Dry Preserve or DP (ie.powdered borax) was mixed with arsenic to form a paste used in Taxidermy way back in the day. General George Custer was an avid Taxidermist and in one of his journals he refered to his "Taxidermy preserving powder" and requiring a "great deal of it" for an Elk he planned to work on.
Roy Rogers horse "Trigger" was also done using a form of this powder as well. Last I read it was still around but in bad shape.

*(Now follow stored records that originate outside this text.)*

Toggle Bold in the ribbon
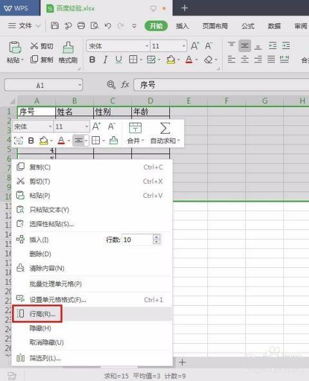The image size is (309, 381). click(92, 60)
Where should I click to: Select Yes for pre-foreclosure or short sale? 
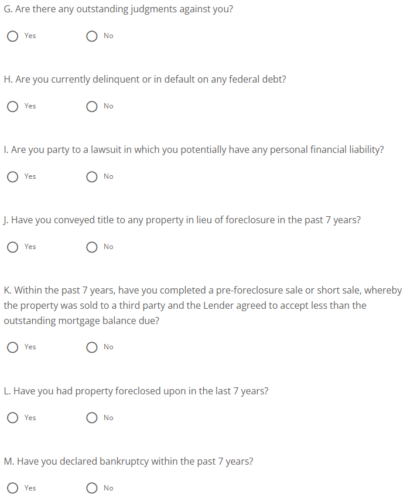(12, 347)
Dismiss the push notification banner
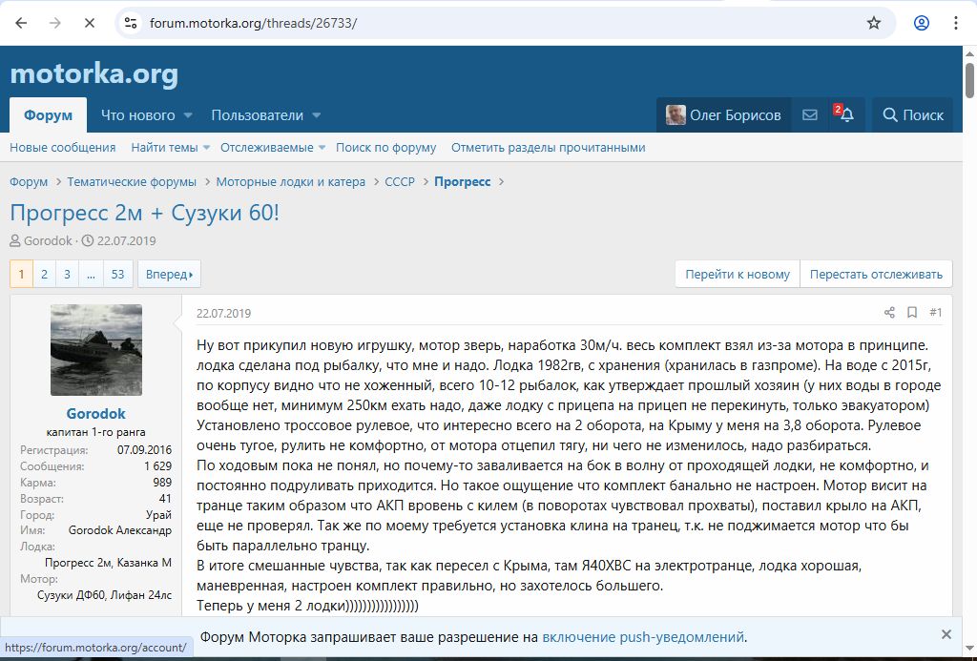Viewport: 977px width, 661px height. (946, 634)
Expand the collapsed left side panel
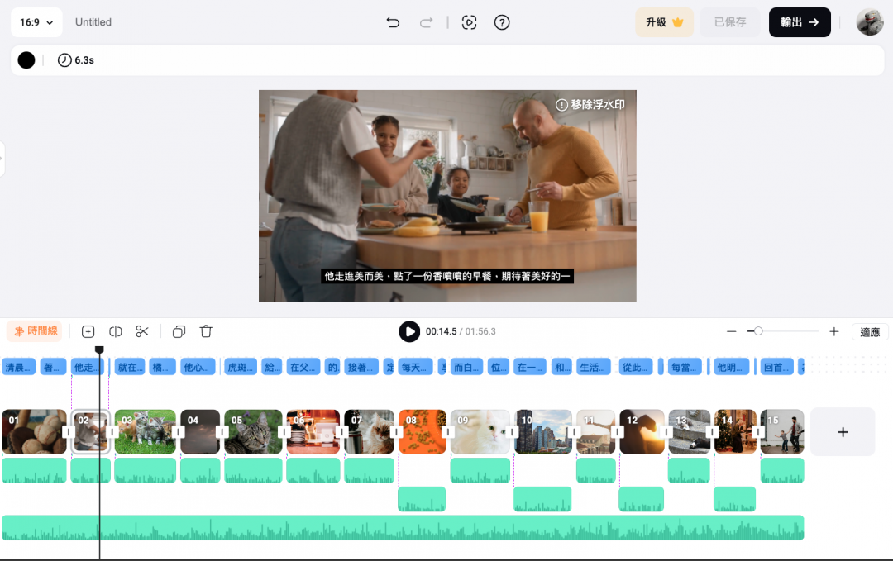Viewport: 893px width, 561px height. click(x=2, y=159)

Chemical tanning has been around for a very long time as well. Speaking in _VERY_ general terms, tanning skins for Taxidermy purposes and Home tanning of skins for mounting became the industry standard or accepted way of doing things sometime in the mid to late 1940's. Thanks in part, to the Germans during WWII. When they could no longer import leather, a company called BASF came up with a chemical tan (Lutan F) that was very well suited for Taxidermy and "Home Tanners" making the process cost effective to everyone. Again, these are very general time lines.

DP does work and a lot of us still use it today straight out of the box (minus the poison) for birds and fish. 

Using it for Deer is viewed as "cutting corners" or "Hack work" ...and I know there are some Taxidermist who are still using it today. They usually are the guys charging WAY LESS than the average and their work looks like crap when you pick it up and only gets worse with time. 

DP is a lot like the flintlock rifle. They both work, but I wouldn't want my Deer mounted with it or fight a modern war with one.


----------